Exercise: The lines from the one containing "Click the Kystore seller logo icon" through the last one in the data: please copy those exactly, and only those, without the pictures.

Records to use:
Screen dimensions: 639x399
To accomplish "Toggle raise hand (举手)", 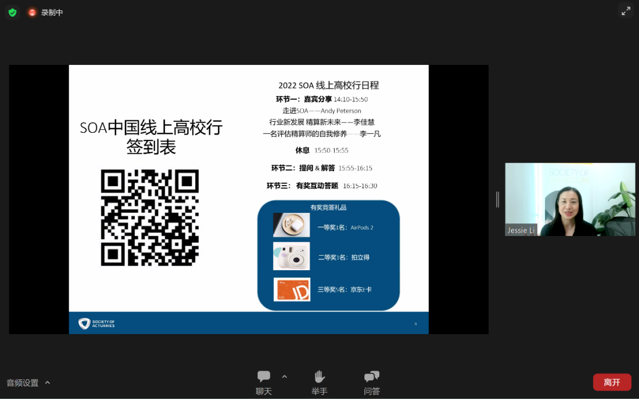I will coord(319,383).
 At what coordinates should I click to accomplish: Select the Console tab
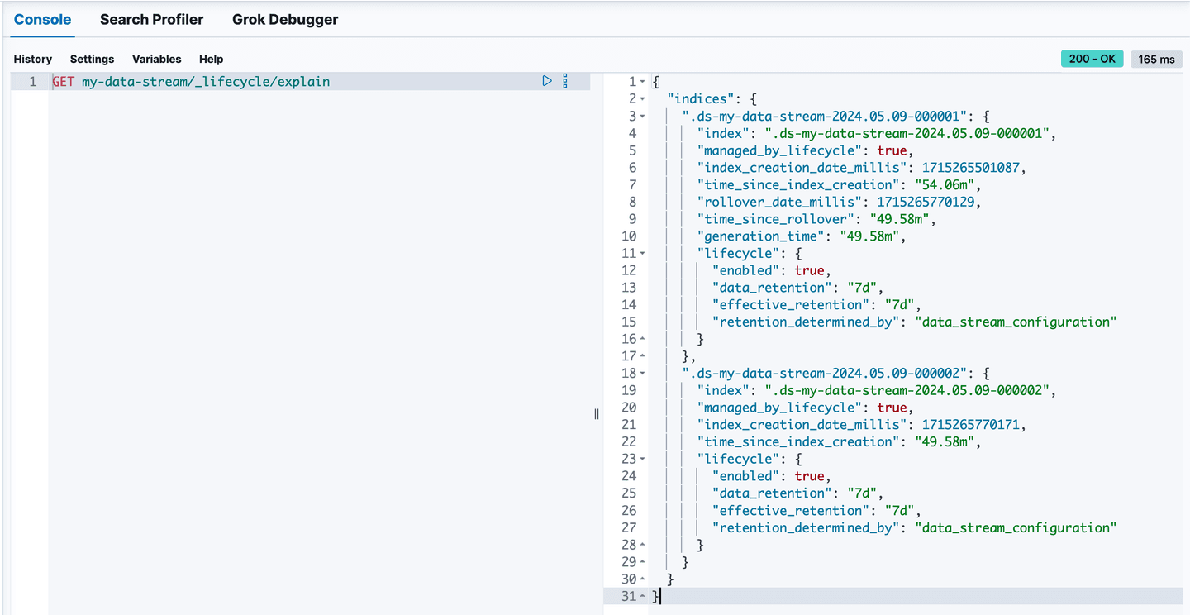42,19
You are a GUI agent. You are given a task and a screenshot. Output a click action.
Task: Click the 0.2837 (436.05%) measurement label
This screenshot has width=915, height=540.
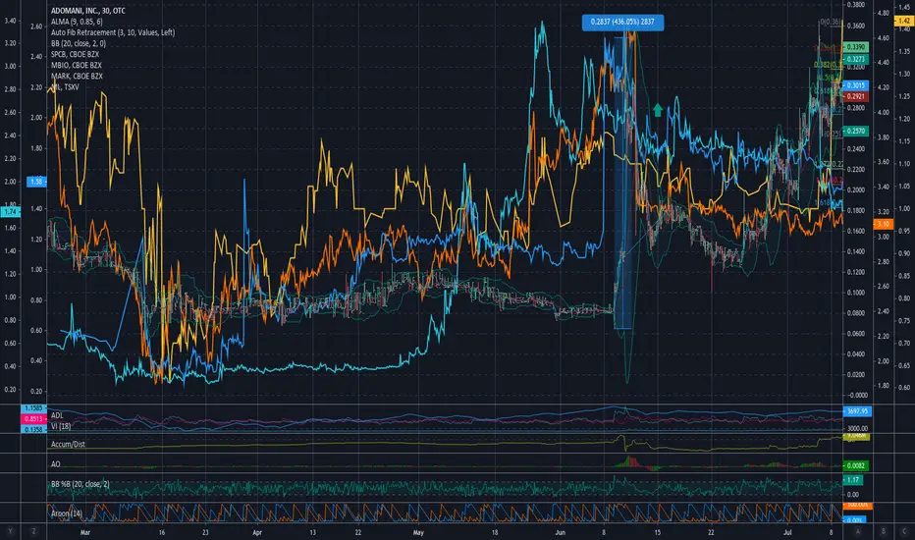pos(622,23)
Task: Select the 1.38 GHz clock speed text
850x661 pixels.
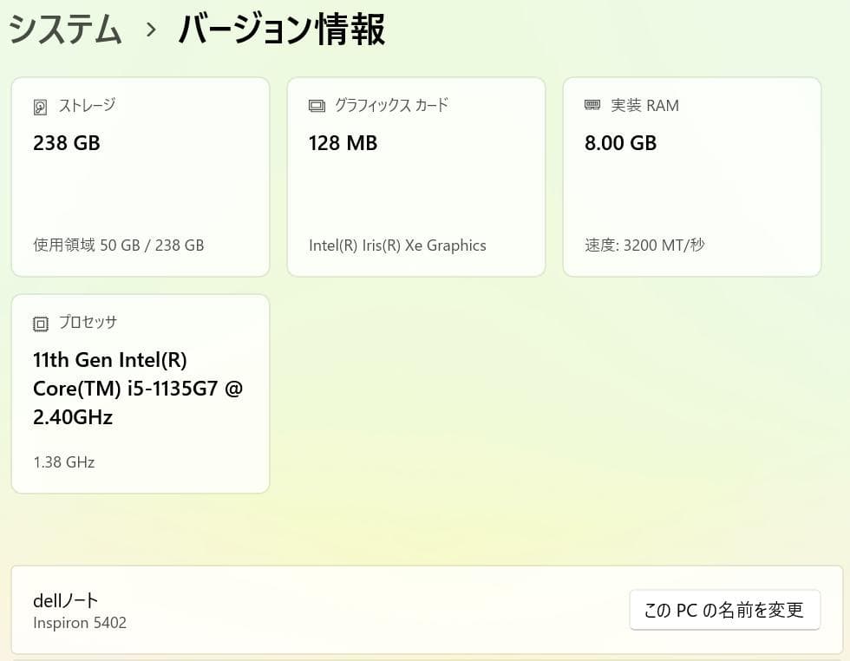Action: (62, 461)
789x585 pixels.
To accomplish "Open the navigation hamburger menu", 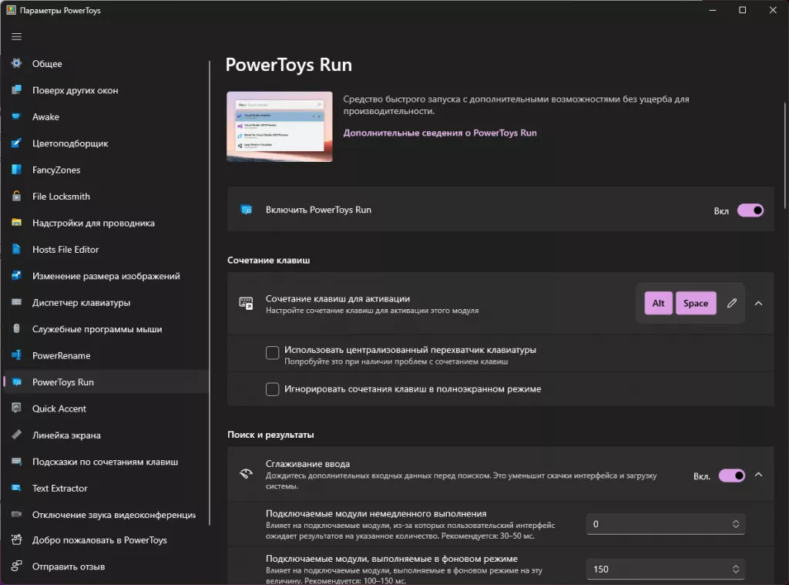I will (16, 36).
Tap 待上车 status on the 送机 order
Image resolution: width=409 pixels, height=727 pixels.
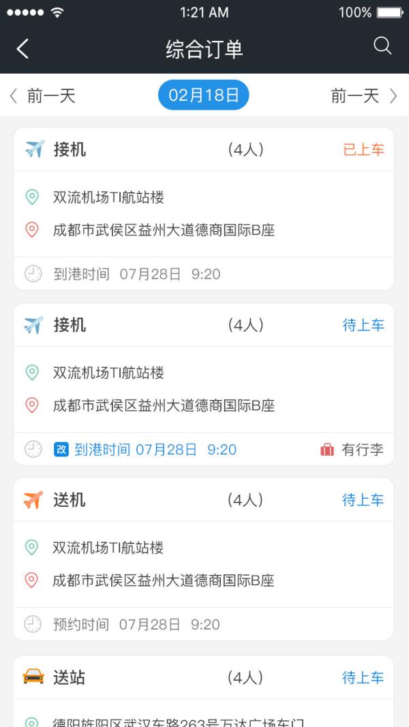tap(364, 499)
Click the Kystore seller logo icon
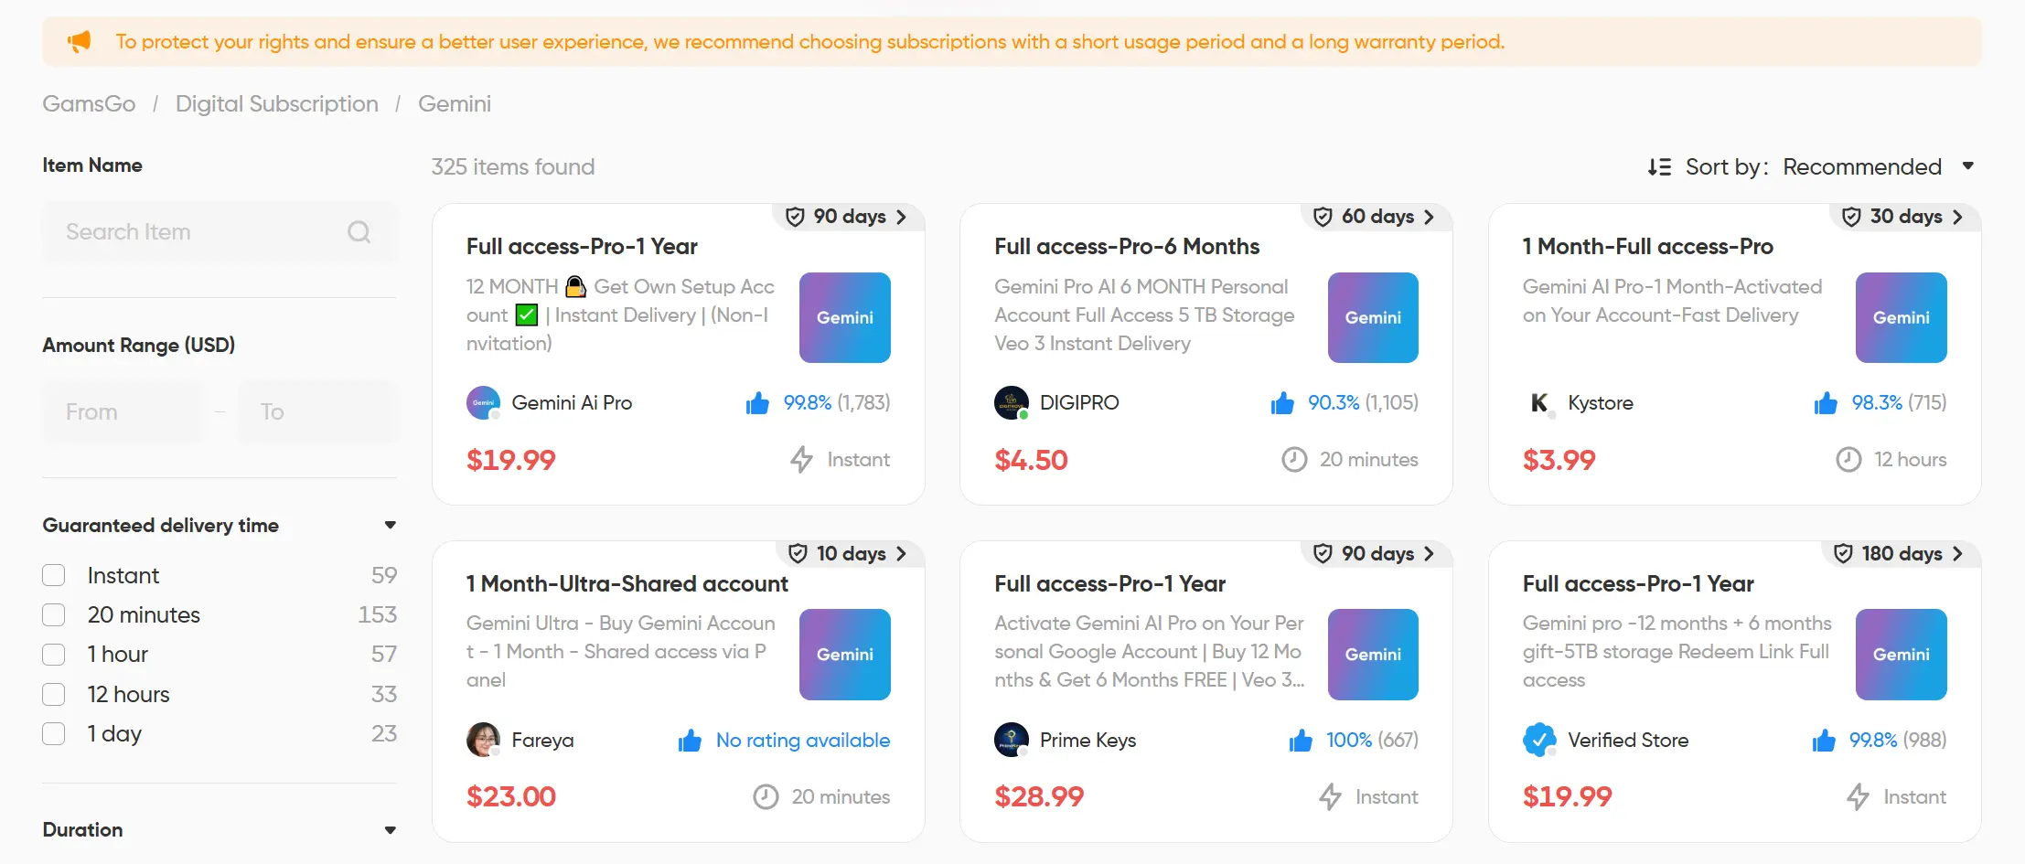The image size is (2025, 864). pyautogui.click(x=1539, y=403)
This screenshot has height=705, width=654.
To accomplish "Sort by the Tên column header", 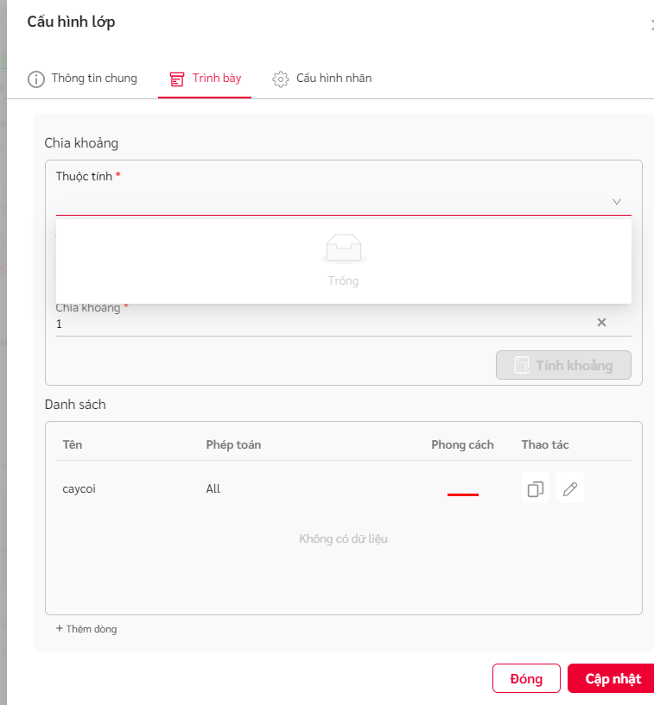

Written answer:
Click the Kystore seller logo icon
The image size is (2025, 864). pyautogui.click(x=1539, y=403)
This screenshot has height=705, width=654.
To accomplish "Sort by the Tên column header", 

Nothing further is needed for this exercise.